*** TEXT BLOCK ***
Blue Spin

Trump Talked and Everyone Responded (but not really)

William Kronsberg, Staff Writer


The Stage

The state of the union was a few weeks ago, taking place just one day prior to the ending of President Trump’s impeachment trial in the Senate. Though acquittal was a virtual guarantee that night, and came true the following day, the speech shied away from discussing the Ukraine scandal at all. Instead, Trump went for a much more direct appeal straight to his audience.

To set the scene, there are a few physical details to include. First of all, seated behind Trump were Vice President Mike Pence and Speaker of the House Nancy Pelosi. Prior to the address, both leaders were provided with a copy of Trump’s speech, which Pelosi read early on during the President’s address before literally tearing the pages apart. Further down, most of the president’s allies from the two chambers of Congress as well as his cabinet were seated to Trump’s left (where most of the cameras sat as well). On the other side of the chamber were many of the other Democratic leaders whose jeers and boos could be heard but barely seen via TV feed. The effect was a constant crowded visual of the tiring GOP attendees popping up and down with applause on each of the president’s pauses while the channels threw in the occasional flip to a more than dissatisfied Democrat, like Jim Clyburn or Steny Hoyer.
*** End of TEXT BLOCK ***
(PROBLEM REQUIREMENTS)
List every politician the State of the Union article names. The records that follow are separate material, unrelated to the article above.
*** EXTRACTED DATA ***
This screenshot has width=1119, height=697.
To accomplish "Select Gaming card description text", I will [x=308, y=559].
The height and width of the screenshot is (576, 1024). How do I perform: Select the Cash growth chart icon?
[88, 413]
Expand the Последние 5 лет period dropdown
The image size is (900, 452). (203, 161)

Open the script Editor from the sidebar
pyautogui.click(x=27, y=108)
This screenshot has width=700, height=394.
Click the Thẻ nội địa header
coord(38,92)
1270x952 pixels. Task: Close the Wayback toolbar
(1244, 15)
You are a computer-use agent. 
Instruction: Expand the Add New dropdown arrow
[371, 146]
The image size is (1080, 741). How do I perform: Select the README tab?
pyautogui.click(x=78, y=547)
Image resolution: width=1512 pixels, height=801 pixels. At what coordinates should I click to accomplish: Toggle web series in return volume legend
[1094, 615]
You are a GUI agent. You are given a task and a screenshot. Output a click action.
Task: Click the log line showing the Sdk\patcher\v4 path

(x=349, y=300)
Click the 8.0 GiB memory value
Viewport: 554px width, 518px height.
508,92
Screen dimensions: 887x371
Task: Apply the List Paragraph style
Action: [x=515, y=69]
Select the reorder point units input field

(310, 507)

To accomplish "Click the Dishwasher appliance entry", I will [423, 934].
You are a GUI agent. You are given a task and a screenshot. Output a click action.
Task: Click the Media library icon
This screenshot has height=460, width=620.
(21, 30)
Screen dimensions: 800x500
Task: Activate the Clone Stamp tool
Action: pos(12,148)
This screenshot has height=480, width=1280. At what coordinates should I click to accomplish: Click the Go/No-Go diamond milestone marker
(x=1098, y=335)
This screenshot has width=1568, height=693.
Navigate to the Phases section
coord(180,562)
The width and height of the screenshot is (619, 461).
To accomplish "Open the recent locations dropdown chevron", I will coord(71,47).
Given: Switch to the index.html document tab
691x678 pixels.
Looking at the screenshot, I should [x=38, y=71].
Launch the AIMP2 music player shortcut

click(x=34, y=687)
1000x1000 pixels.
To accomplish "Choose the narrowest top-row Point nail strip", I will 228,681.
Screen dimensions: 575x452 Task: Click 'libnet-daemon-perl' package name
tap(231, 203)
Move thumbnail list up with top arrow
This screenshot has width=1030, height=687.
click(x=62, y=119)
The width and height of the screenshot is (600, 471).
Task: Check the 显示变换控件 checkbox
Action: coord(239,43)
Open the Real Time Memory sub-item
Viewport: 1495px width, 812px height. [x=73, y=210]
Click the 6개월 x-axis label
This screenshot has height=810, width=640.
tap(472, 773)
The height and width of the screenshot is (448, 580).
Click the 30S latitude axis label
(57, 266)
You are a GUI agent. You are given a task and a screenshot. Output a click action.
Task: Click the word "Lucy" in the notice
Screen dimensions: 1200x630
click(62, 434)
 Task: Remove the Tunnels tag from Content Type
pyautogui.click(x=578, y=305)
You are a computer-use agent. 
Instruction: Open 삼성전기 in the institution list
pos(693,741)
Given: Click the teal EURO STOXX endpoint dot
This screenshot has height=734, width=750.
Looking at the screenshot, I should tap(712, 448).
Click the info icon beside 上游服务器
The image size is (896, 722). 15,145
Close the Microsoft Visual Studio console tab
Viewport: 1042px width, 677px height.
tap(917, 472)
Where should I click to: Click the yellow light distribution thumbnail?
*** End of EXTRACTED DATA ***
(WRITTEN SOLUTION)
President Trump, Mike Pence, Nancy Pelosi, Jim Clyburn, Steny Hoyer